Sayori's last poem
I'm waking up for the last time, going to put pen to line and let everyone know that I'm doing fine. I prepare a breakfast of heart aches and pancakes covered in a syrup of tears.
My best friend walks me to school hand in hand. He supports me, he loves me but what I am going through, he will never understand. My school classmates keep me warm in a world so cold but I don't want them to ever see me sad, so I cover their eyes with a blindfold.
I read my poem for the Literature club and everyone beamed with delight, unaware that it's my final write. I have been dealing with depression for quite awhile even though in class I make everyone smile. I have constant feelings of dread and racing thoughts in my head. It's like a curse and even though I try, I can't reverse its course. They say things will get better but they only get worse.
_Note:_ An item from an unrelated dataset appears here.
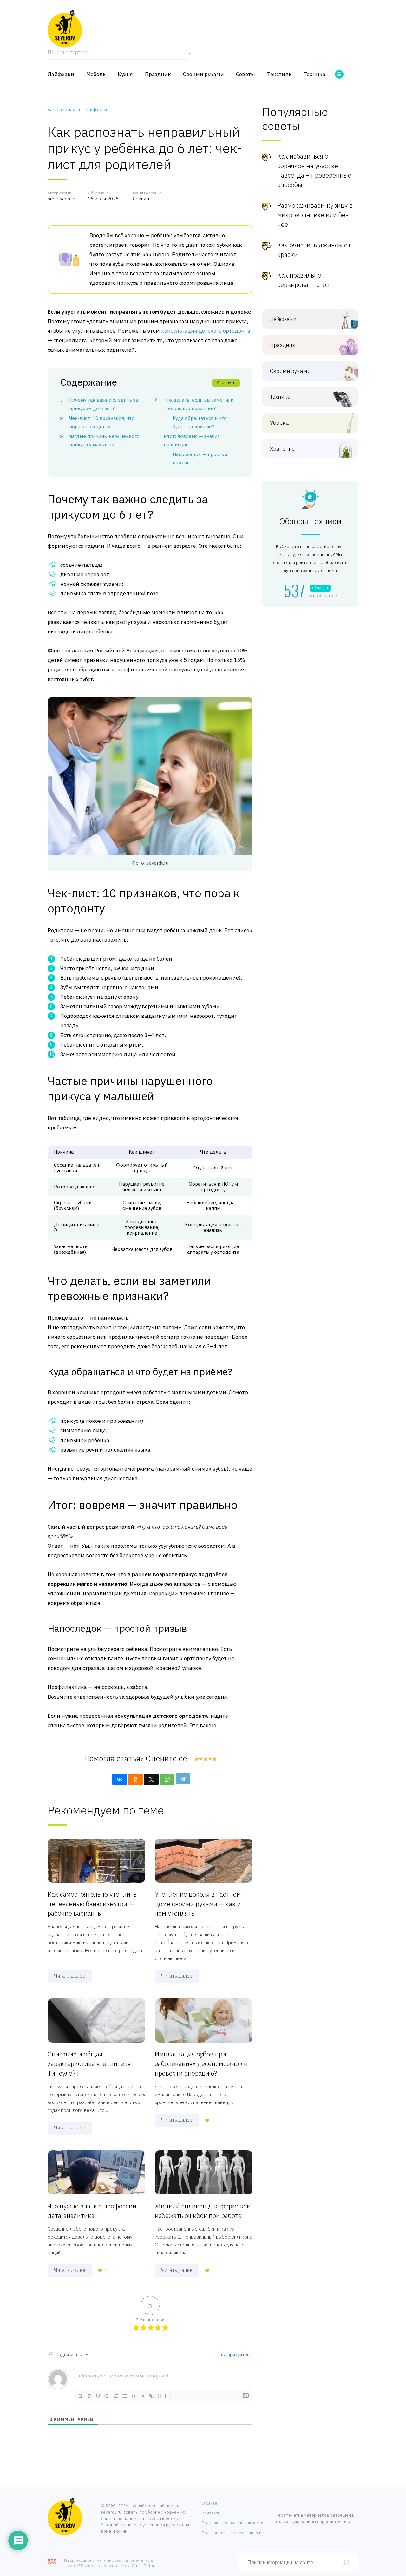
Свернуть (226, 382)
I am haunted by sadness that never leaves. This emotional pain drenches me like a downpour and I seek refuge in my bed, unable to face the days ahead. I'm a rainbow seen through a shattered prism and bringing joy to my friends is my coping mechanism. If they are happy, I should be to, but no matter what I do, I'm not.
So, before I go, I just want you all to know there was nothing you could have said or done. I chose the rope after giving up hope. It failed to break my neck and suddenly I felt regret and clawed at the noose hoping to get it loose, but failed. From this horrible depression I'm finally free but now all my friends are crying because of me.